Qu'on s'appelle Picasso, Coluche ou qu'on soit complètement inconnu, c'est l'occasion de régler des comptes...  

La bataille pour l'héritage peut passer par une recherche en paternité. On se souvient du corps d'Yves Montand, exhumé en 1997 sept ans après sa mort, pour un prélèvement ADN qui mit fin aux revendications de la jeune femme qui pensait être sa fille.

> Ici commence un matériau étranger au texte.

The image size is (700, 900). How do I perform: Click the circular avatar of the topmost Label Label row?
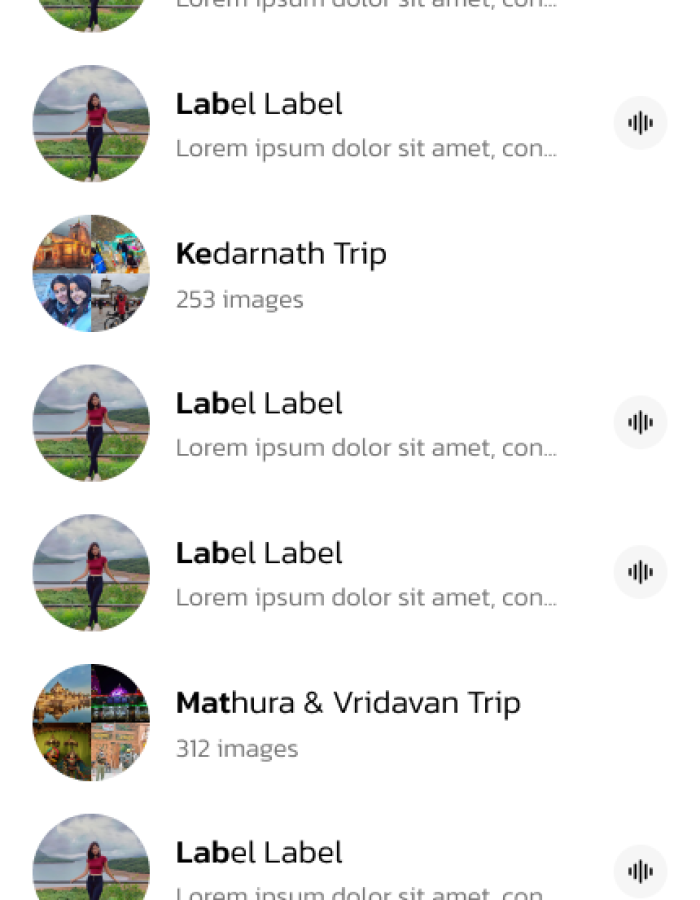pyautogui.click(x=90, y=123)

En 1974, les trois enfants adultérins de Picasso n'eurent pas de mal à faire valoir leur droit à l'héritage, mais ils ne touchaient alors que la moitié de la part d'un enfant du mariage, ce qui valut à la France d'être condamnée par la cour européenne des droits de l'homme, aujourd'hui chaque enfant a les mêmes droits.

Charles Trenet, lui, n'avait pas de descendants directs, et a choisi de léguer ses biens à son secrétaire particulier de vingt ans. Héritage qui a été contesté, en vain finalement, par la demi-soeur de l'artiste, une cousine, un neveu et un faux fils adultérin débarqué du Canada.

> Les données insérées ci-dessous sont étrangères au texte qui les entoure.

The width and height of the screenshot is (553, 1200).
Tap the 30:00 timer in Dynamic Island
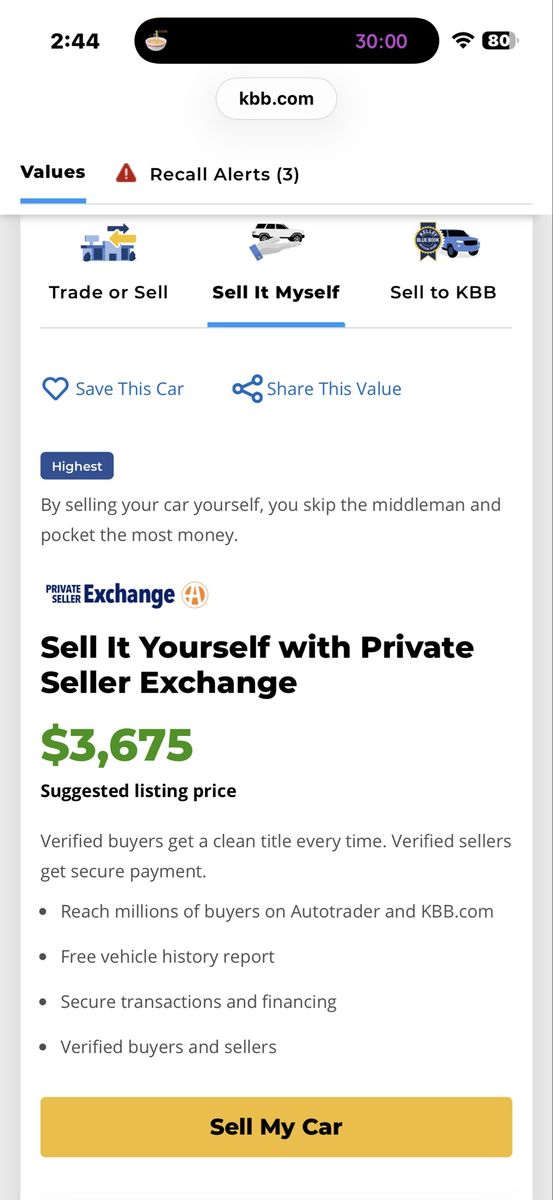pyautogui.click(x=381, y=41)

Les héritiers identifiés, il faut faire l'inventaire de la succession, qui révèle parfois des surprises : un compte en Suisse, à régulariser d'urgence, comme dans le cas de Lino Ventura.

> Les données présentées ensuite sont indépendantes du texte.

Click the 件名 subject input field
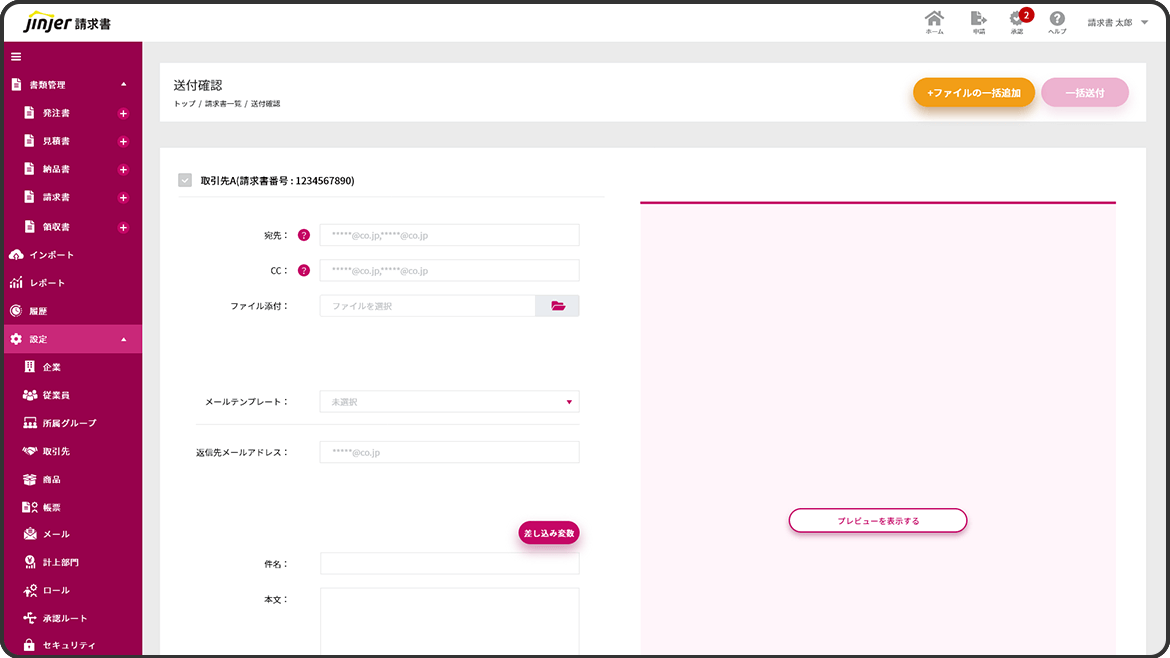Image resolution: width=1170 pixels, height=658 pixels. click(449, 564)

Parfois l'argent s'est envolé, caché dans des trusts à l'étranger dans le cas de la famille Wildenstein : l'affaire est rejugée en appel à partir de la semaine prochaine.

L'évasion successorale a des précédents

Ainsi Maurice Jarre mort en 2009 aux Etats-Unis avait légué tous ses biens à son épouse rien à ses enfants. Ils ont perdu en justice en septembre dernier. La cour de cassation a reconnu que la loi californienne s'appliquait.

Autre cas de figure, aussi courant dans les familles célèbres que dans les EPAHD. La personne âgée qui a dilapidé une partie de ses biens en multipliant les cadeaux.

Les héritiers peuvent saisir la justice pour abus de faiblesse avant même la mort de leur proche. L'exemple le plus célèbre reste l'affaire Bettencourt, où l'on voit que enjeu se situe bien au-delà de l'argent. Il est avant tout question des relations familiales et d'une bataille affective.

C'est ce qu'illustre la lettre posthume de Laura Smet à son père Johnny Hallyday, qu'elle a rendue publique.

Après une guerre judiciaire de six ans, la justice a définitivement reconnu que le photographe François-Marie Banier avait profité des sentiments d'hostilité de l'héritière de l'Oréal envers sa fille la relation mère-fille.

Ce qui est en jeu c'est aussi l'entreprise familiale. Quand elle est devenue aussi importante que l'Oréal ou le groupe Dassault les enjeux de la succession sont évidemment autant économiques que sentimentaux. Serge Dassault n'a quand même pas épargné ses fils dans certaines interviews où il leur déniait toute capacité à diriger l'empire familial.

Quant à l'héritage d'Omar Bongo, l'ancien président du Gabon, qui fait aussi l'objet d'une bataille judiciaire en France, il mêle intérêts politiques et enjeux financiers.

Dans le cas d'un artiste les héritiers revendiquent souvent un droit moral sur son œuvre. C'est le cas des premiers enfants de Johnny. Ce fut aussi l'enjeu de la bataille entre le dessinateur Uderzo et sa fille, qui disait vouloir protéger Astérix, son frère de papier, après avoir longtemps travaillé avec son père.

La justice est donc appelée à rétablir la paix et l'équité dans les familles. Dans le cas de Johnny cela peut prendre quelques années.